Dieses Bild setzt sich auch im Closer „To The Twilight“ fort. BIANCA bemühen sich zwar um tiefdunkle Atmosphäre, erreichen jedoch kaum mehr als eine Teenie-Horrorfilm-Romantik, die unweigerlich an die fast gleichnamige Filmserie erinnert. So klingt ein in sich gut strukturiertes, jedoch weichgespültes und tiefenloses Album aus, das eher für sehr junge Hörer und Neulinge in der Szene geeignet sein dürfte.

Fazit:
Bianca ist ein formal gut strukturiertes Debüt, das stark auf Atmosphäre, weiche Klanglandschaften und eine dominierende weibliche Gesangslinie setzt, dabei jedoch stilistisch weit weg von dem bleibt, was als Melodic Black Metal angekündigt wird. Einzelne starke Ansätze in Riffing, Breaks und Spannungsaufbau sind vorhanden, werden aber immer wieder durch überpräsente, lieblich-weiche Clean Vocals und eine konsequent avantgardistisch-ambientige Ausrichtung abgeschwächt.
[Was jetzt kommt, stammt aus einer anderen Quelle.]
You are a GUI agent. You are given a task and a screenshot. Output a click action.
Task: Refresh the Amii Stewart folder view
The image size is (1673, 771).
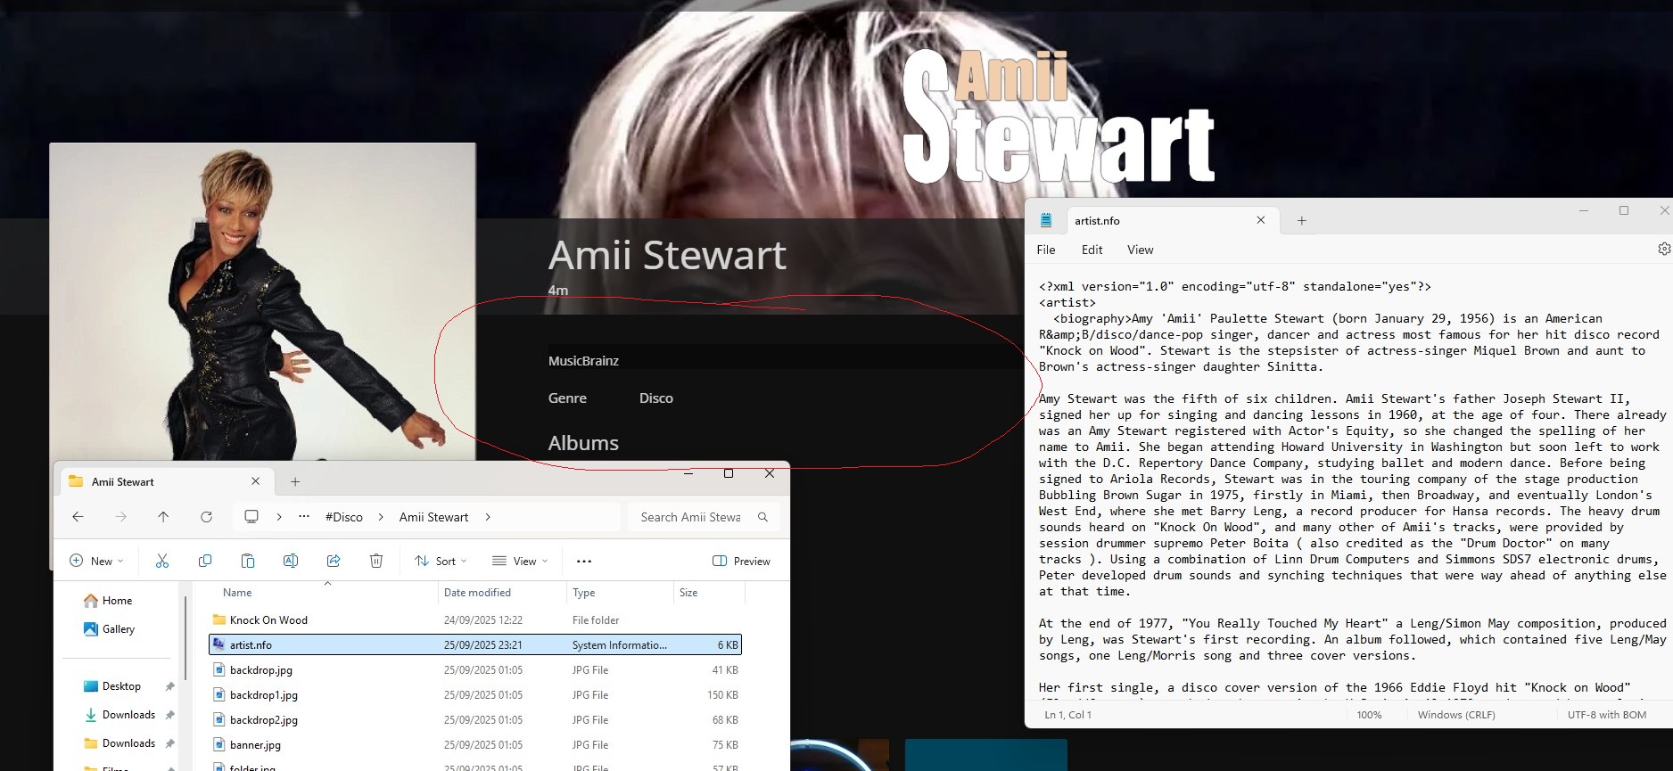click(x=206, y=517)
So entsteht ein Album, das eher im Gothic-, Doom- und Avantgarde-Umfeld funktioniert als im Black-Metal-Kontext. Für Einsteiger und Hörer, die Atmosphäre klar über Härte und Technik stellen, dürfte Bianca gut zugänglich sein – für Fans kompromissloser oder auch nur klar verortbarer Black-Metal-Spielarten bleibt das Release jedoch zu weich, zu glatt und letztlich zu wenig eigenständig.